The call was from his brother’s high school friend, a liquor store owner who said he knew an alcoholic being held captive at a nursing home in a government check scheme. Mr. Morantz decided to investigate, talking to nurses and others at multiple Los Angeles-area nursing homes.
Mr. Morantz discovered that elderly alcoholics were being sold for $125 to nursing homes by a man posing as a volunteer outreach counselor at the county’s drunk court. The nursing homes sedated the “captives,” as the Los Angeles Times called them, and collected government checks for their stays.
Mr. Morantz filed a class-action suit and won a $300,000 judgment. At least two of the people involved in the scheme served jail time for improperly referring patients to a health care facility for profit.
The “captives” case, Chaz Morantz said, launched his father’s legal reputation.
Mr. Morantz was praised in the media for his meticulous investigation and relentless legal maneuvering. Soon, clients were seeking him out.
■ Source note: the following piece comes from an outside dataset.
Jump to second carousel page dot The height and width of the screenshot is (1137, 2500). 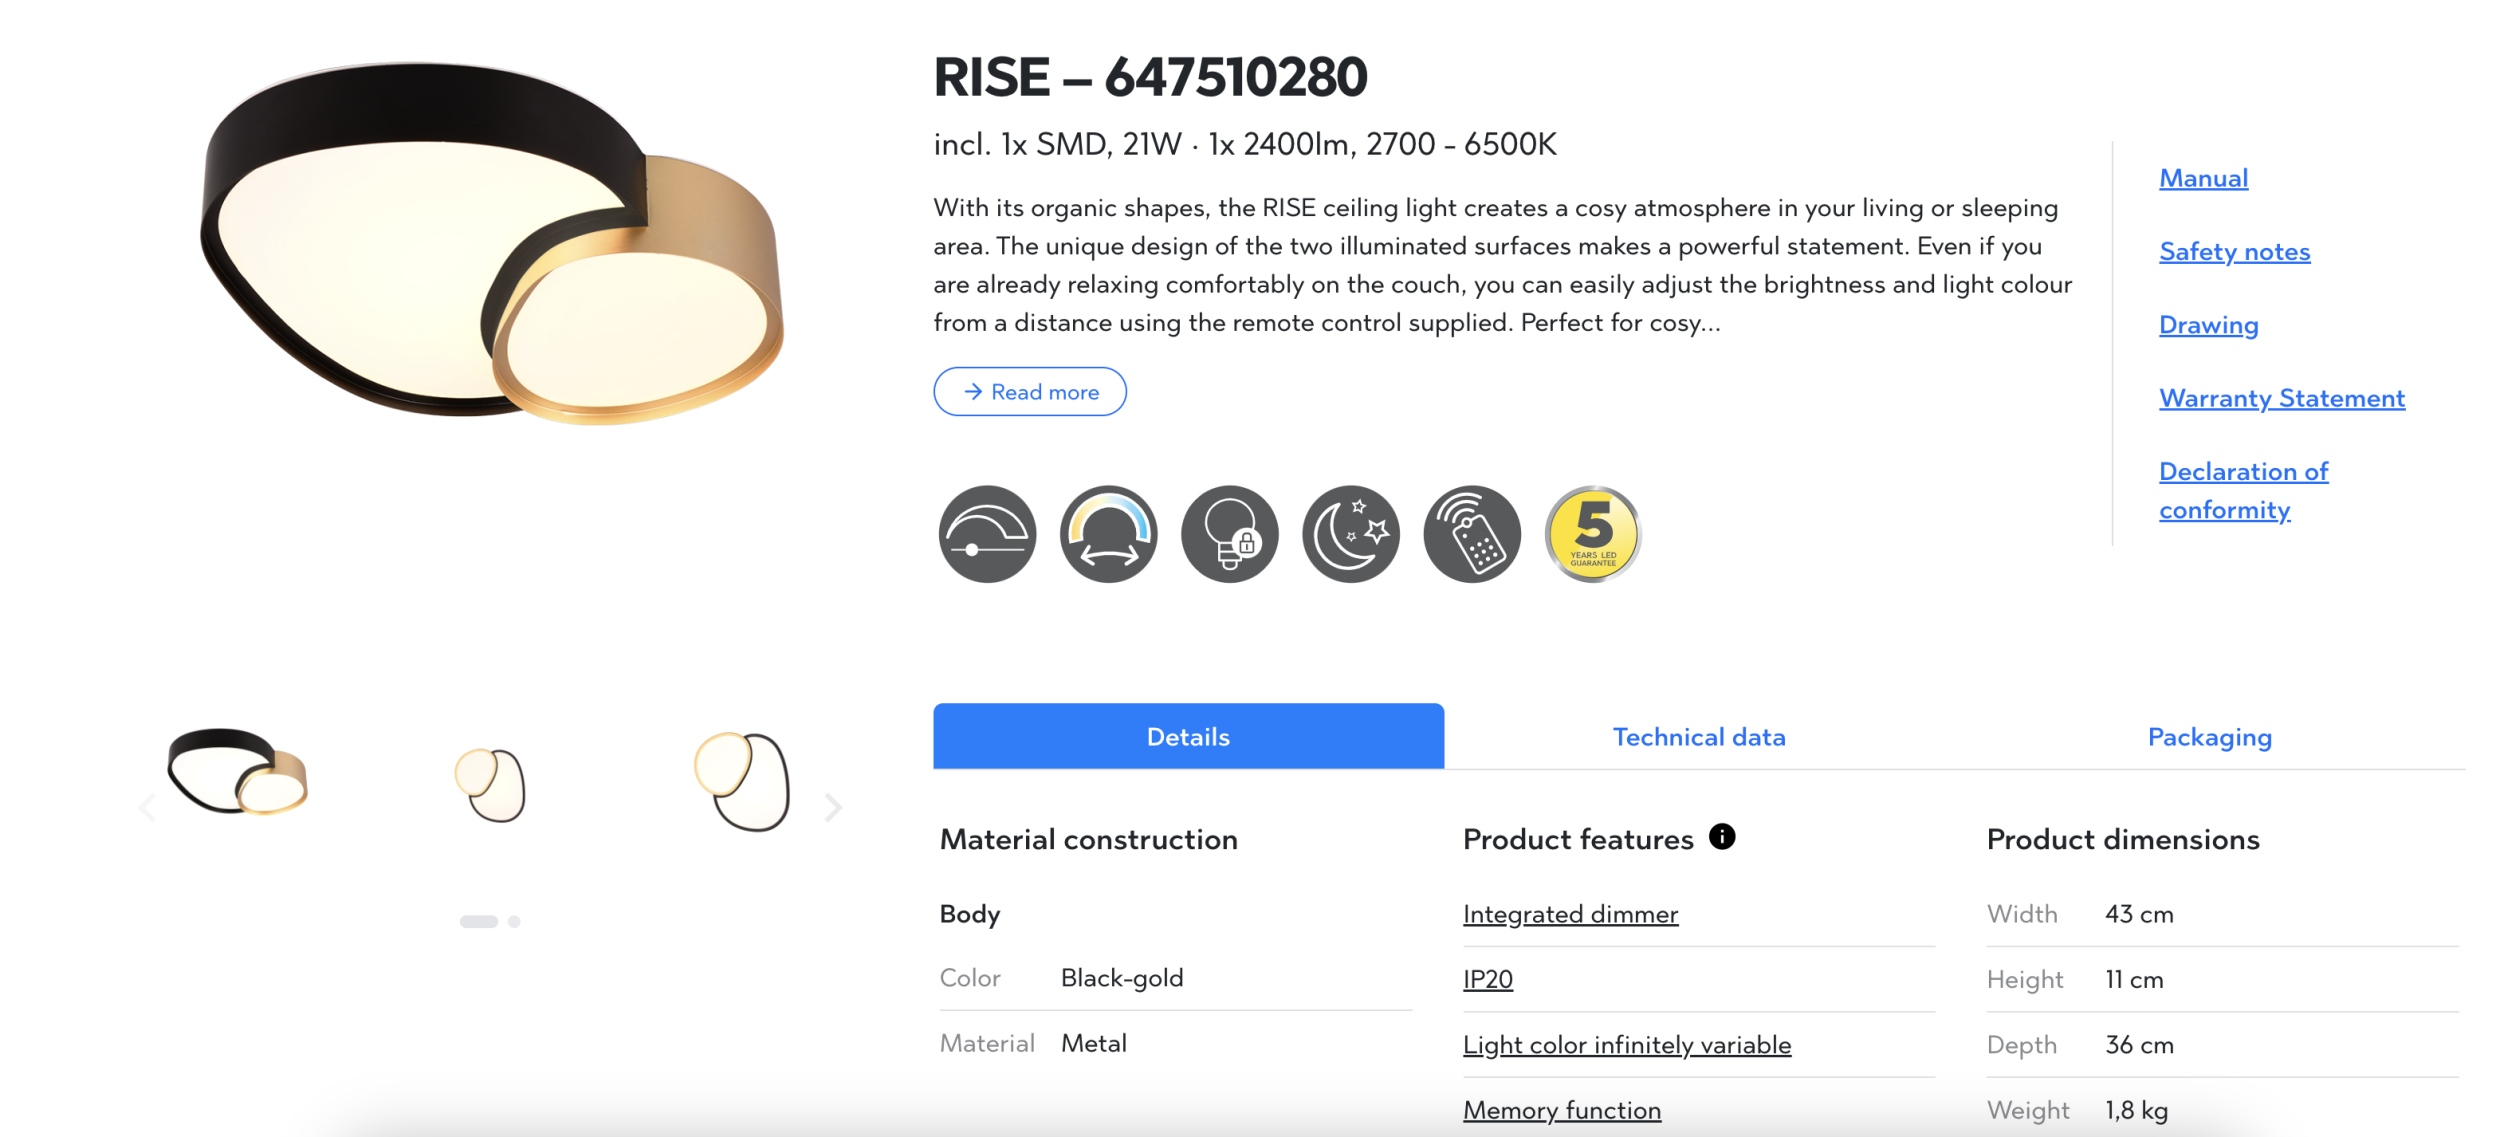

In 1977, he was approached by a man whose life had been destroyed by Synanon, a California drug rehabilitation organization that evolved into a religious movement. Its founder, Charles E. Dederich Sr., viewed himself as a prophet and ordered his followers to undergo vasectomies and abortions and to physically attack enemies.
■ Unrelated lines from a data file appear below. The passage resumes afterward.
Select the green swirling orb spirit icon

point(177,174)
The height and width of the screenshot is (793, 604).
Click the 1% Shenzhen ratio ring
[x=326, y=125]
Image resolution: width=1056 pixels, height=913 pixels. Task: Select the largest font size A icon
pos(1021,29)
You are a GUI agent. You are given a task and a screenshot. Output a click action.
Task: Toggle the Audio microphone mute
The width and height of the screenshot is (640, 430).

Mr. Morantz sued Synanon on behalf of several members who managed to escape. Three weeks after winning a $300,000 judgment, he reached into his mailbox and a rattlesnake sunk its fangs into his left wrist.
As paramedics treated him, four firefighters beat the rattlesnake with shovels and chopped off its head. They discovered the rattles had been removed, meaning there was no warning sound to alert Mr. Morantz of the reptile in his mailbox.
Dederich and two members of the group’s “Imperial Marines” hit squad were arrested a few days later on charges of attempted murder and conspiracy to commit murder. They all pleaded no contest, with the followers receiving a year in jail and Dederich, then in poor health, receiving probation.
He represented a father who tried to get his son back from Jones, the leader of the Peoples Temple, only to see those hopes end with the group’s mass suicide in 1978. Mr. Morantz also had many run-ins with the Church of Scientology, in court and in public.